There is also a helpful library for working with pgvector in python.
Update: I’ve now written a detailed post on how to work with postgres.
Why Open-Source RAG is a Big Deal
Applications of RAG
There are a lot of well known applications of RAG like:
- Question Answering: RAG can provide detailed, accurate answers by retrieving relevant information before generating a response.
- Content Creation: In tasks like article writing, RAG can pull in relevant facts and figures, enriching the content.
- Dialogue Systems: It can enhance chatbots by providing them with a wealth of information, making conversations more informative and engaging.
We can classify these Data-backed Large Language Model (LLM) applications into three main types:
-
Query Engines: These are end-to-end pipelines that process natural language queries and return responses with relevant context, enabling users to ask questions over their data.
-
Chat Engines: Chat engines facilitate back-and-forth conversations with data, unlike the single question-and-answer format of query engines.
-
Agents: Agents are automated decision-makers powered by LLMs.
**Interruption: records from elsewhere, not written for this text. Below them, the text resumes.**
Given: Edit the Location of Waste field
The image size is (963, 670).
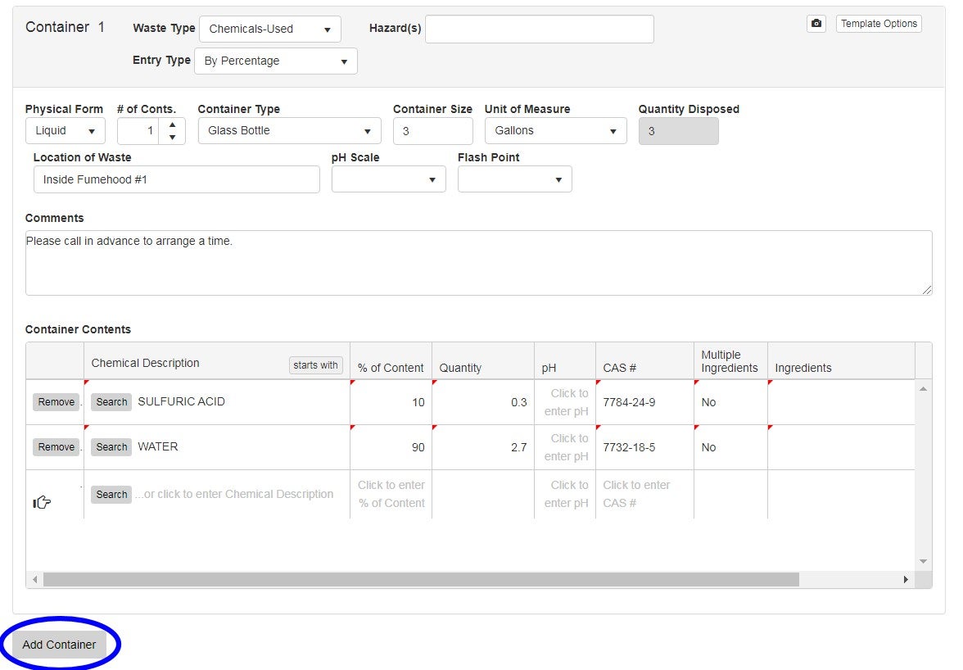Looking at the screenshot, I should coord(176,179).
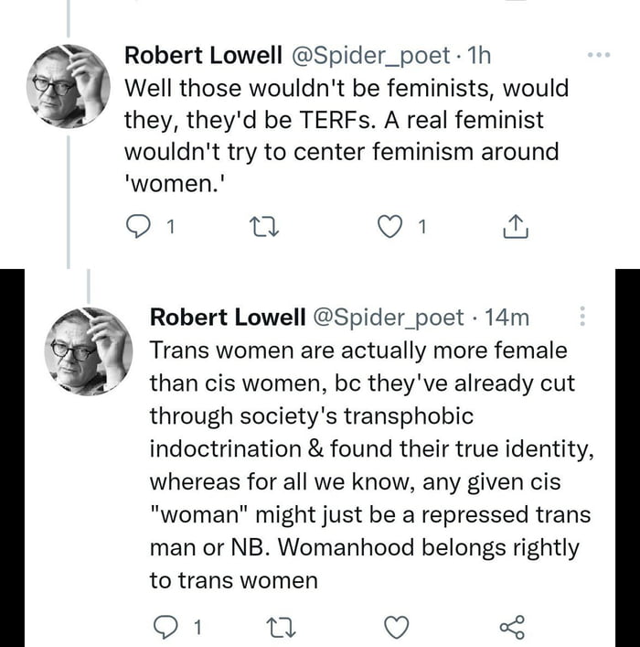Open the Robert Lowell name on 14m tweet
The height and width of the screenshot is (647, 640).
coord(228,318)
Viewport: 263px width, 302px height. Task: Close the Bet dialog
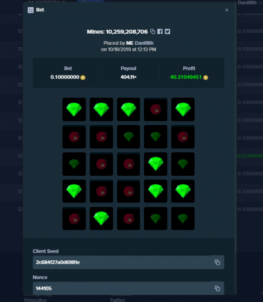click(227, 10)
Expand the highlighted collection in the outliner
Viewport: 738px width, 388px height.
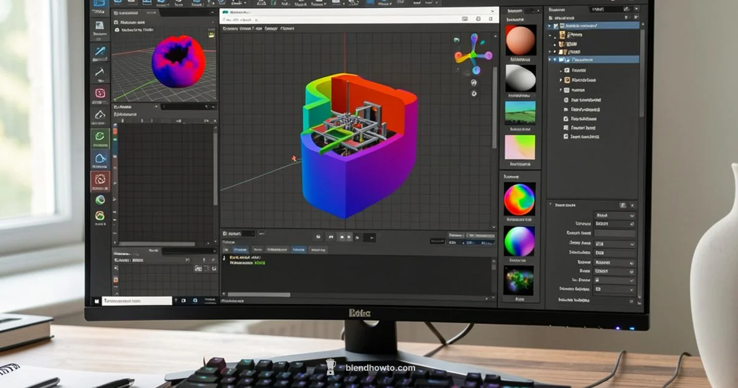(x=550, y=60)
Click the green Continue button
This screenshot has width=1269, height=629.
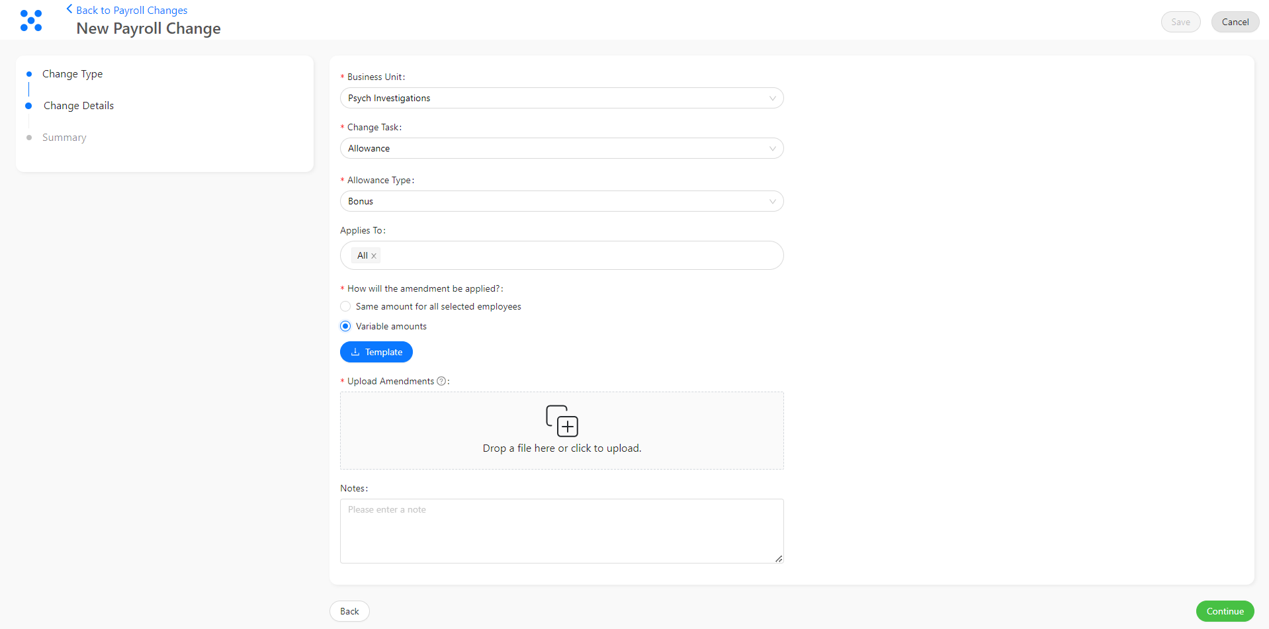pos(1225,611)
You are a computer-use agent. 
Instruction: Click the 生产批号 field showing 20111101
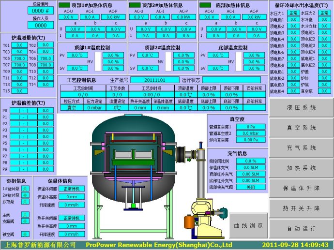pos(155,80)
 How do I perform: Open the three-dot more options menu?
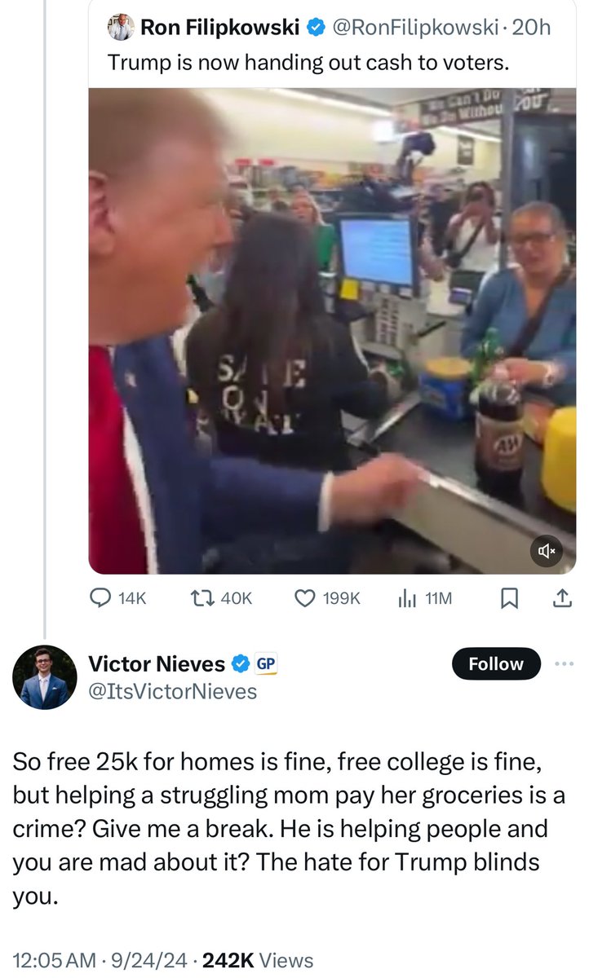564,663
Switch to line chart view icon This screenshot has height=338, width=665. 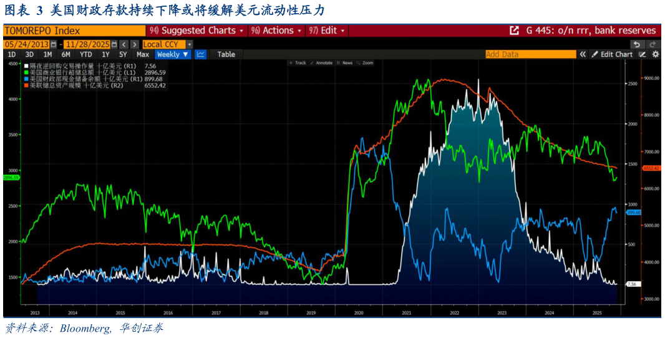[200, 55]
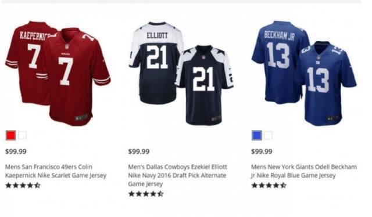372x217 pixels.
Task: Open the Odell Beckham Jr Royal Blue Jersey link
Action: [303, 171]
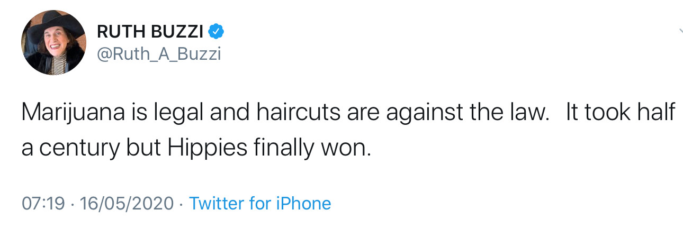Click the word Hippies in the tweet
This screenshot has height=228, width=683.
pyautogui.click(x=208, y=148)
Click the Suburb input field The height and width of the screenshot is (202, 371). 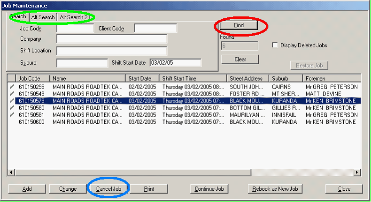tap(82, 62)
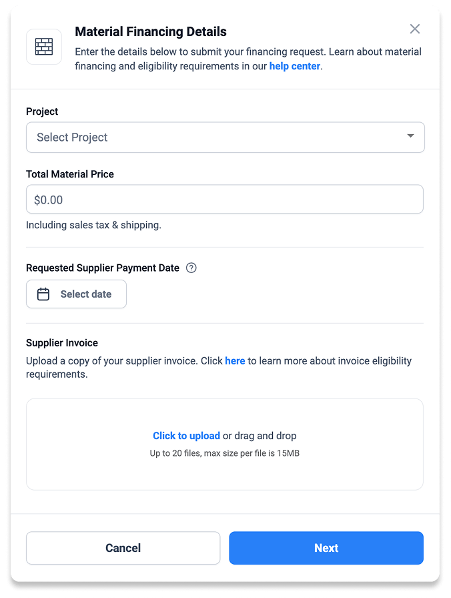Click the payment date help question icon
Viewport: 451px width, 598px height.
coord(191,268)
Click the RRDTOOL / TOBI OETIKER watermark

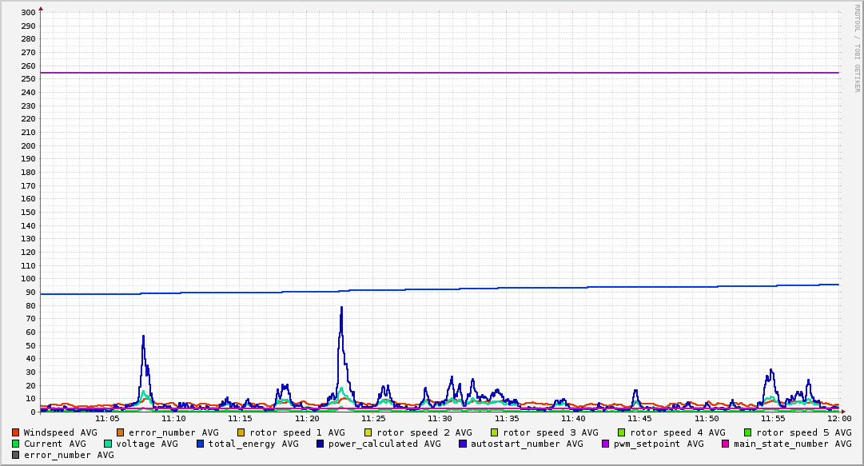(856, 46)
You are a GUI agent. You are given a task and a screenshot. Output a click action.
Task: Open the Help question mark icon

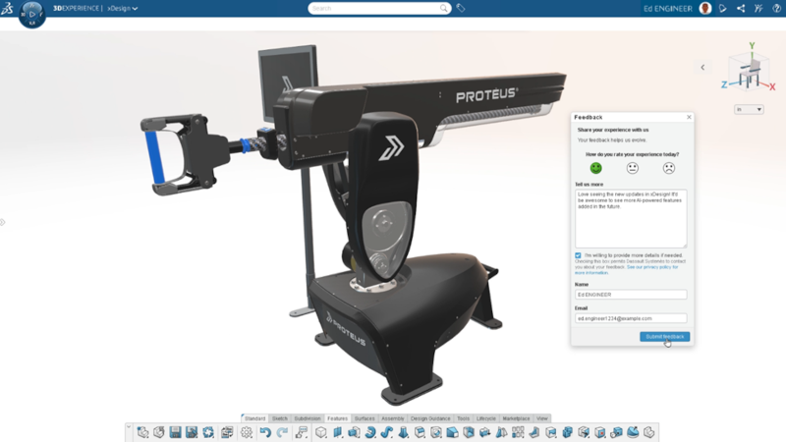(x=776, y=8)
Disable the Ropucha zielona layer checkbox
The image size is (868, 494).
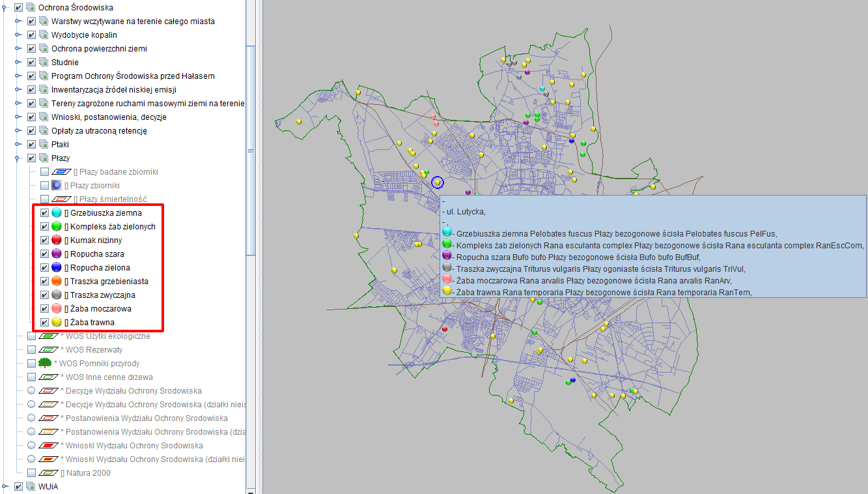(44, 267)
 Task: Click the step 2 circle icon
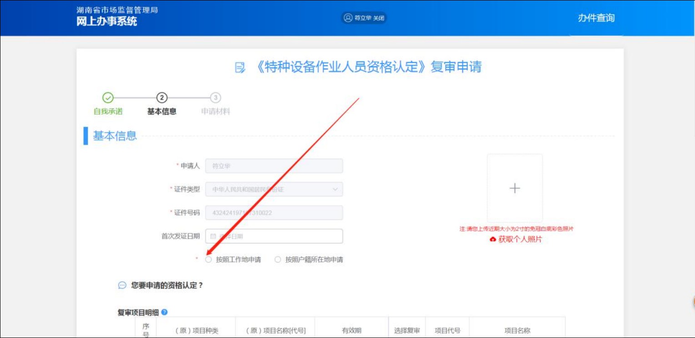pos(162,98)
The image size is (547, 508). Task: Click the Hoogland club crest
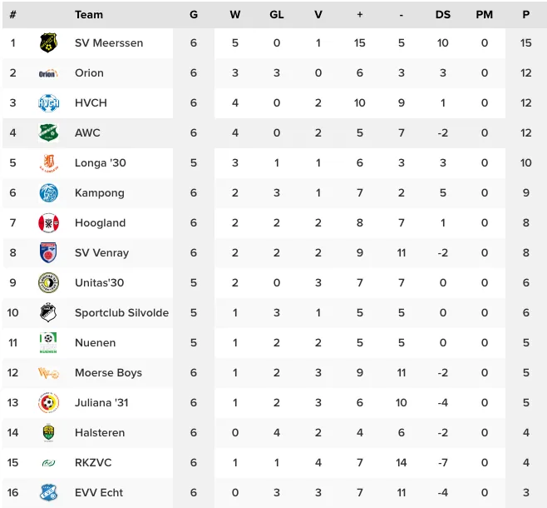[48, 223]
They interact with the world through various tools, taking multiple steps and dynamically choosing actions to complete tasks, offering flexibility for complex tasks.
When you mix and match these types of applications with open-source LLMs and RAG I get particularly excited.
When people are able to use LLMs on their own private data without relying on dubious (and leaky!) corporations, then you will start to see:
- The ability to make text/voice notes on your phone that are automatically categorized and generate mind maps and connections with other related notes.
- The ability to play back conversations on your phone and receive coaching on your latest sales call approach on device
- The ability to perform really detailed and meaningful health studies based on personal health data on device
And that’s just the tip of the iceberg. I really wouldn’t want to be competing against someone fully leveraging this tech for their second brain in 5 years time.